Gaia Scerif
University of Oxford, UK
http://psyweb.psy.ox.ac.uk/abcd/index.html
What does your research focus on?
We live in complex multimodal environments, and yet even as infants we direct attention very efficiently to select what is relevant into memory, learning, and action selection. I am fascinated by processes of attentive learning, and therefore by the following questions: How do we come to learn what to attend to and how to control our attention to learn new information over developmental time? Why do some individuals really struggle to do so? What are the cascading consequences of attention differences over developmental time?
What drew you to this line of research? Why is it exciting to you?
When I first started working with children with a developmental disorder associated with a clearly defined genetic aetiology (Fragile X syndrome), two open questions swept me off my feet: It is clear that attention difficulties impact learning across cognitive domains every day, but exactly why and how? Unveiling these mechanisms is the first step to effective intervention, but also has the potential to give insights into the typical trajectories of attentive learning. Secondly, why do some children with disorders of identical etiology present with very poor learning outcomes while others really do quite well? These differences across children point to the need to understand gene-gene and gene-environment interactions in constraining attention development and its variable neurocognitive outcomes. I fell in love with these problems and continue to be excited by how studying neurocognitive mechanisms of attention might address them.

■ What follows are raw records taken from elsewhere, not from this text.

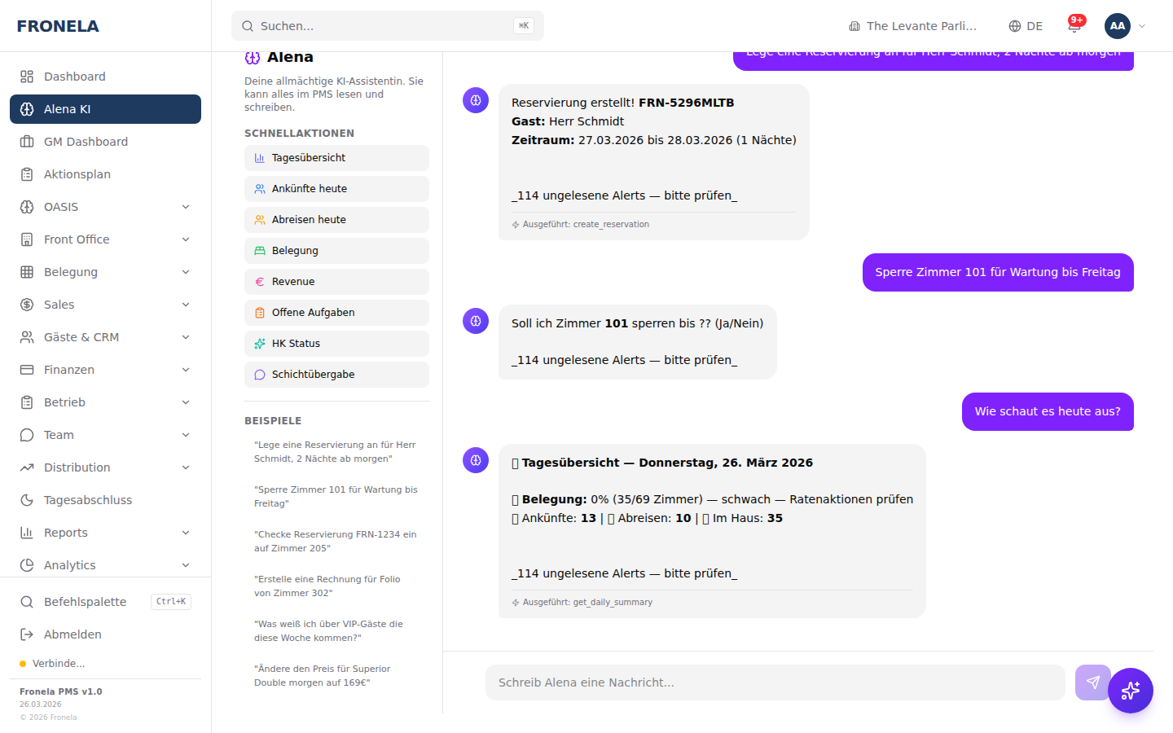Open Tagesübersicht quick action

[x=336, y=158]
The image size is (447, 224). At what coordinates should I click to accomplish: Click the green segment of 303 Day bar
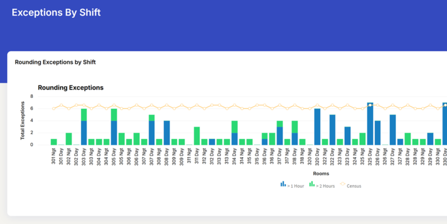(84, 114)
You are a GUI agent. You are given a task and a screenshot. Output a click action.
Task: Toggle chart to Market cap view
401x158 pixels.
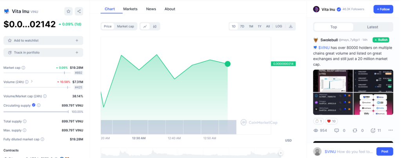pyautogui.click(x=125, y=26)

Who were/are your mentors or psychological influences?
I have been very fortunate: Amazing mentors have pushed me to think about neurocognitive and developmental processes and continue to do so. Unfortunately, here I can only name a few: First and foremost, Annette Karmiloff-Smith of Birkbeck, University of London taught me, and continues to remind me, how development is key to understanding cognitive outcomes; BJ Casey of Cornell University opened my eyes to developmental cognitive neuroscience; and Kim Cornish of Monash University and Dorothy Bishop of Oxford University continue to inspire questions about and from children with developmental disorders — including the real life implications of understanding their strengths and difficulties.

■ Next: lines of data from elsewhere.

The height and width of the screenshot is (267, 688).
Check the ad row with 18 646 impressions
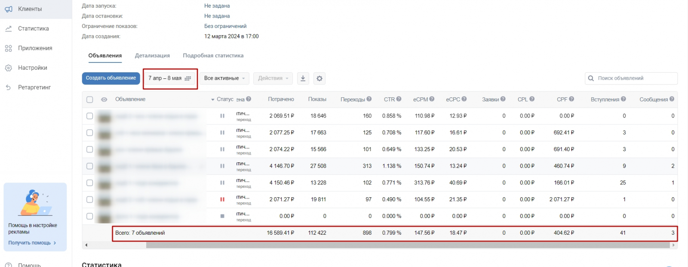click(x=89, y=116)
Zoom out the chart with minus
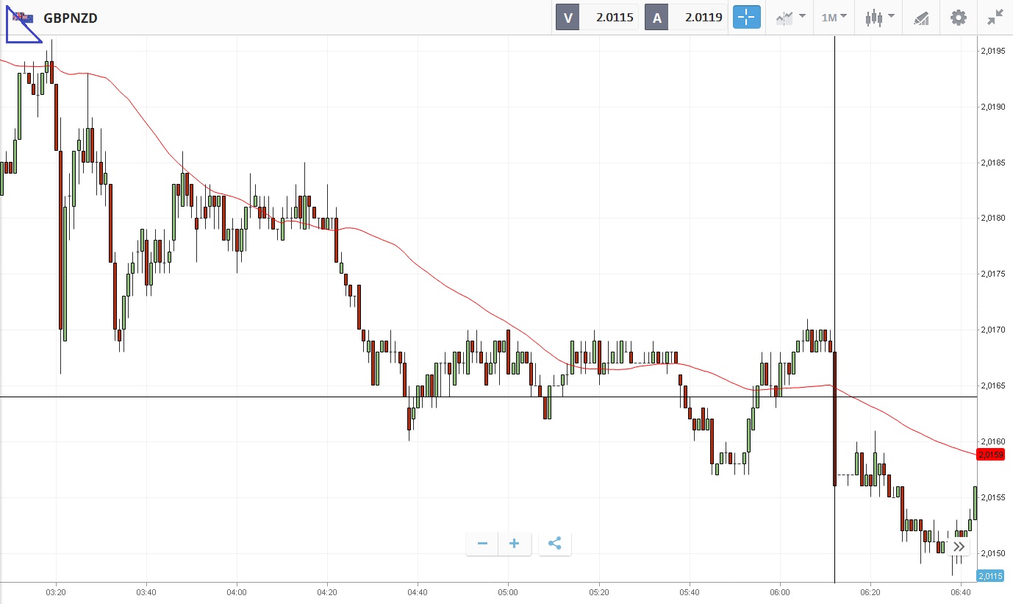Screen dimensions: 1013x604 pyautogui.click(x=482, y=544)
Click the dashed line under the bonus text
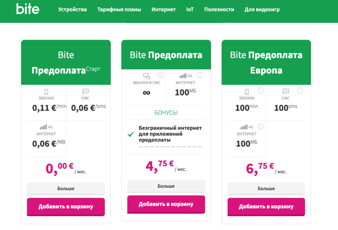The height and width of the screenshot is (230, 338). (x=170, y=147)
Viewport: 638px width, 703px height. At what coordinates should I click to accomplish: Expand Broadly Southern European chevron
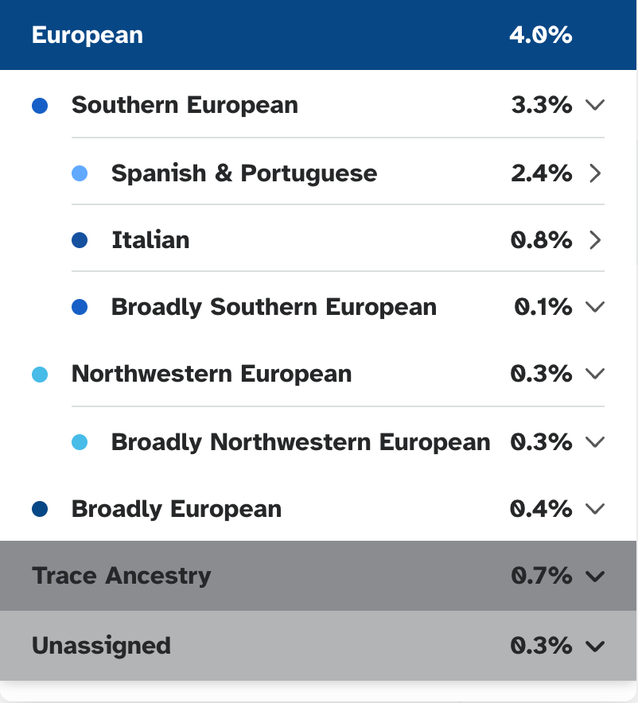point(595,307)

To what do you attribute your success in science?
Again, I have been very fortunate: Great collaborators in the United Kingdom, North America, and Australia — along with members of my research group here in Oxford — continuously push us all to refine theoretical frameworks and methodological choices. Success in (and enjoyment of) science for me most definitely comes from these collaborative efforts. In addition to continuous scientific exchanges, success comes from the many conversations with and input from parents of “our” volunteering children, as they have helped us keep the science grounded in questions that would be relevant to them.
What’s your future research agenda?
I continue to be fascinated by mechanisms of attentional control over developmental time in and of themselves, but would like to integrate them more and more with understanding their consequences on learning across cognitive domains. For example, how exactly do aspects of attention interact with working memory, and in turn with how information in this mental workspace is consolidated into long-term memory? How do these interactions impact learning in complex environments? If these can be changed by cognitive intervention, how do improvements inform environmental constraints on genetic predispositions?
Any advice for even younger psychological scientists? What would you tell someone just now entering graduate school or getting their PhD?
Continue to work on methodologies and sound experimental paradigms, but keep the big questions in mind too: These are going to keep you excited for many years to come!
What publication are you most proud of or feel has been most important to your career?
Scerif, G., & Karmiloff-Smith, A. (2005). The dawn of cognitive genetics? Crucial developmental caveats. Trends in Cognitive Sciences, 3, 126-135.
This publication is where I first articulated my focus on understanding gene-brain-environment interactions over developmental time with my mentor, Annette Karmiloff-Smith, so I continue to be very proud of it.